• **Provided material**

===

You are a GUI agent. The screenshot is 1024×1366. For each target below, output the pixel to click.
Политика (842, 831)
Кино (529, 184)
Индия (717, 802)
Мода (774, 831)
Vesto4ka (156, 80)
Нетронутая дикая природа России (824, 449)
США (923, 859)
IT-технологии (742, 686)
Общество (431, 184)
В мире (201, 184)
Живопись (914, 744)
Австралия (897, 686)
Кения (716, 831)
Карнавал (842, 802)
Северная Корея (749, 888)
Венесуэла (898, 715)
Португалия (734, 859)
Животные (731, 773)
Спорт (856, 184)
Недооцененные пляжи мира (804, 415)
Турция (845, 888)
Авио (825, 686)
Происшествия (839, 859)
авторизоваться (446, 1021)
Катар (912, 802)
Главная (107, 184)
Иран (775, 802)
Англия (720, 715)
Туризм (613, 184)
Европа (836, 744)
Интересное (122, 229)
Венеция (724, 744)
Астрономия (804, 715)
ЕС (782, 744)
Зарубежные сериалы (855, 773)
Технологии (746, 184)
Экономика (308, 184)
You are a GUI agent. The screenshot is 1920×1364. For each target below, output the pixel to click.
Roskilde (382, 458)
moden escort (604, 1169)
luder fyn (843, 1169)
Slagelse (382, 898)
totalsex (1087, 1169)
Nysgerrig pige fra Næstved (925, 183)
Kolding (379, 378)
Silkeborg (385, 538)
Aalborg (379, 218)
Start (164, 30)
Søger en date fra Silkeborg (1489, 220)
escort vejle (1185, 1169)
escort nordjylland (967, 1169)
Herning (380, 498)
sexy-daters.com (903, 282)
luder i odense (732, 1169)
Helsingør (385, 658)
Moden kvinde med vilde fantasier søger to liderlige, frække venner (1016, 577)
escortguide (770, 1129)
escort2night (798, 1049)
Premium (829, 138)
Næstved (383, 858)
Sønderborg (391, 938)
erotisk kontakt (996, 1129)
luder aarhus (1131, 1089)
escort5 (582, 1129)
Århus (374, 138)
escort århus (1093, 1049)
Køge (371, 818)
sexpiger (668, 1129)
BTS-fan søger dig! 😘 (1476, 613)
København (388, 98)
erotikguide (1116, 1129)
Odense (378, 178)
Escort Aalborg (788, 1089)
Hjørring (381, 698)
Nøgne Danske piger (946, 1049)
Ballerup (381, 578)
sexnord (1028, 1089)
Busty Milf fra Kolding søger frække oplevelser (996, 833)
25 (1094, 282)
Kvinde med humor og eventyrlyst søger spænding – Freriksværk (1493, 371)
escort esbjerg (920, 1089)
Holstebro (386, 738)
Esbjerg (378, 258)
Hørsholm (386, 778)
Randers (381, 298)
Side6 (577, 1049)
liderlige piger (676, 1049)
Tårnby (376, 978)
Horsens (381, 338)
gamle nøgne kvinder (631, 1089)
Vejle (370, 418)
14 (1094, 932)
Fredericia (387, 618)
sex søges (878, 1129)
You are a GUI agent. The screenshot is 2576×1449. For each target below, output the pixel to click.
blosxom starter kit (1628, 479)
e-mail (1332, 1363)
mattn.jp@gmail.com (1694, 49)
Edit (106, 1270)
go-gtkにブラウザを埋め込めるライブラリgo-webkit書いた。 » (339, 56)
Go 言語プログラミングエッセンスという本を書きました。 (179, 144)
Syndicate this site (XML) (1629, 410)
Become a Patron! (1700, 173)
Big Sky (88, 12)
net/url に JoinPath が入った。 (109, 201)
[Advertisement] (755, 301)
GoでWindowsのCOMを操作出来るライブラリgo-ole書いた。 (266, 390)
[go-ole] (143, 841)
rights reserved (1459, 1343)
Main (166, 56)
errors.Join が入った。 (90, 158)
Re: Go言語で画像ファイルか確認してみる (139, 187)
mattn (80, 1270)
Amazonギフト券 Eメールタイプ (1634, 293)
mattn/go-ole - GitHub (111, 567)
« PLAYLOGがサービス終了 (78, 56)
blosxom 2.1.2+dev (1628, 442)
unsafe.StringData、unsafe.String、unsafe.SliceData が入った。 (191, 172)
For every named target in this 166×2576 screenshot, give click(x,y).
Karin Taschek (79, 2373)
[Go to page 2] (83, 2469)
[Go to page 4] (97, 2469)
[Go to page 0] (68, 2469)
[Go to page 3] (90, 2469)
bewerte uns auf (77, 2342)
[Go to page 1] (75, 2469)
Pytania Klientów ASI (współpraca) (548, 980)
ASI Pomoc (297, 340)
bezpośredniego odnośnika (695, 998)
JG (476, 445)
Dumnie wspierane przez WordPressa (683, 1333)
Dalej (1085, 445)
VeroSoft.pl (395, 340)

===

• **Exercise brief**
Reproduce all of the items above verbatim, keeping every line in its original order.

• **Response**
You are a GUI agent. The screenshot is 1024×1366. For each target below, output the pixel to click.
Политика (842, 831)
Кино (529, 184)
Индия (717, 802)
Мода (774, 831)
Vesto4ka (156, 80)
Нетронутая дикая природа России (824, 449)
США (923, 859)
IT-технологии (742, 686)
Общество (431, 184)
В мире (201, 184)
Живопись (914, 744)
Австралия (897, 686)
Кения (716, 831)
Карнавал (842, 802)
Северная Корея (749, 888)
Венесуэла (898, 715)
Португалия (734, 859)
Животные (731, 773)
Спорт (856, 184)
Недооцененные пляжи мира (804, 415)
Турция (845, 888)
Авио (825, 686)
Происшествия (839, 859)
авторизоваться (446, 1021)
Катар (912, 802)
Главная (107, 184)
Иран (775, 802)
Англия (720, 715)
Туризм (613, 184)
Европа (836, 744)
Интересное (122, 229)
Венеция (724, 744)
Астрономия (804, 715)
ЕС (782, 744)
Зарубежные сериалы (855, 773)
Технологии (746, 184)
Экономика (308, 184)
You are a GUI agent. The screenshot is 1920×1364. For each target below, output the pixel to click.
Roskilde (382, 458)
moden escort (604, 1169)
luder fyn (843, 1169)
Slagelse (382, 898)
totalsex (1087, 1169)
Nysgerrig pige fra Næstved (925, 183)
Kolding (379, 378)
Silkeborg (385, 538)
Aalborg (379, 218)
Start (164, 30)
Søger en date fra Silkeborg (1489, 220)
escort vejle (1185, 1169)
escort nordjylland (967, 1169)
Herning (380, 498)
sexy-daters.com (903, 282)
luder i odense (732, 1169)
Helsingør (385, 658)
Moden kvinde med vilde fantasier søger to liderlige, frække venner (1016, 577)
escortguide (770, 1129)
escort2night (798, 1049)
Premium (829, 138)
Næstved (383, 858)
Sønderborg (391, 938)
erotisk kontakt (996, 1129)
luder aarhus (1131, 1089)
escort5 (582, 1129)
Århus (374, 138)
escort århus (1093, 1049)
Køge (371, 818)
sexpiger (668, 1129)
BTS-fan søger dig! 😘 (1476, 613)
København (388, 98)
erotikguide (1116, 1129)
Odense (378, 178)
Escort Aalborg (788, 1089)
Hjørring (381, 698)
Nøgne Danske piger (946, 1049)
Ballerup (381, 578)
sexnord (1028, 1089)
Busty Milf fra Kolding søger frække oplevelser (996, 833)
25 (1094, 282)
Kvinde med humor og eventyrlyst søger spænding – Freriksværk (1493, 371)
escort esbjerg (920, 1089)
Holstebro (386, 738)
Esbjerg (378, 258)
Hørsholm (386, 778)
Randers (381, 298)
Side6 (577, 1049)
liderlige piger (676, 1049)
Tårnby (376, 978)
Horsens (381, 338)
gamle nøgne kvinder (631, 1089)
Vejle (370, 418)
14 (1094, 932)
Fredericia (387, 618)
sex søges (878, 1129)
You are a GUI agent. The screenshot is 2576×1449. For each target below, output the pixel to click.
blosxom starter kit (1628, 479)
e-mail (1332, 1363)
mattn.jp@gmail.com (1694, 49)
Edit (106, 1270)
go-gtkにブラウザを埋め込めるライブラリgo-webkit書いた。 » (339, 56)
Go 言語プログラミングエッセンスという本を書きました。 (179, 144)
Syndicate this site (XML) (1629, 410)
Become a Patron! (1700, 173)
Big Sky (88, 12)
net/url に JoinPath が入った。 (109, 201)
[Advertisement] (755, 301)
GoでWindowsのCOMを操作出来るライブラリgo-ole書いた。 (266, 390)
[go-ole] (143, 841)
rights reserved (1459, 1343)
Main (166, 56)
errors.Join が入った。 (90, 158)
Re: Go言語で画像ファイルか確認してみる (139, 187)
mattn (80, 1270)
Amazonギフト券 Eメールタイプ (1634, 293)
mattn/go-ole - GitHub (111, 567)
« PLAYLOGがサービス終了 (78, 56)
blosxom 2.1.2+dev (1628, 442)
unsafe.StringData、unsafe.String、unsafe.SliceData が入った。 (191, 172)
For every named target in this 166×2576 screenshot, give click(x,y).
Karin Taschek (79, 2373)
[Go to page 2] (83, 2469)
[Go to page 4] (97, 2469)
[Go to page 0] (68, 2469)
[Go to page 3] (90, 2469)
bewerte uns auf (77, 2342)
[Go to page 1] (75, 2469)
Pytania Klientów ASI (współpraca) (548, 980)
ASI Pomoc (297, 340)
bezpośredniego odnośnika (695, 998)
JG (476, 445)
Dumnie wspierane przez WordPressa (683, 1333)
Dalej (1085, 445)
VeroSoft.pl (395, 340)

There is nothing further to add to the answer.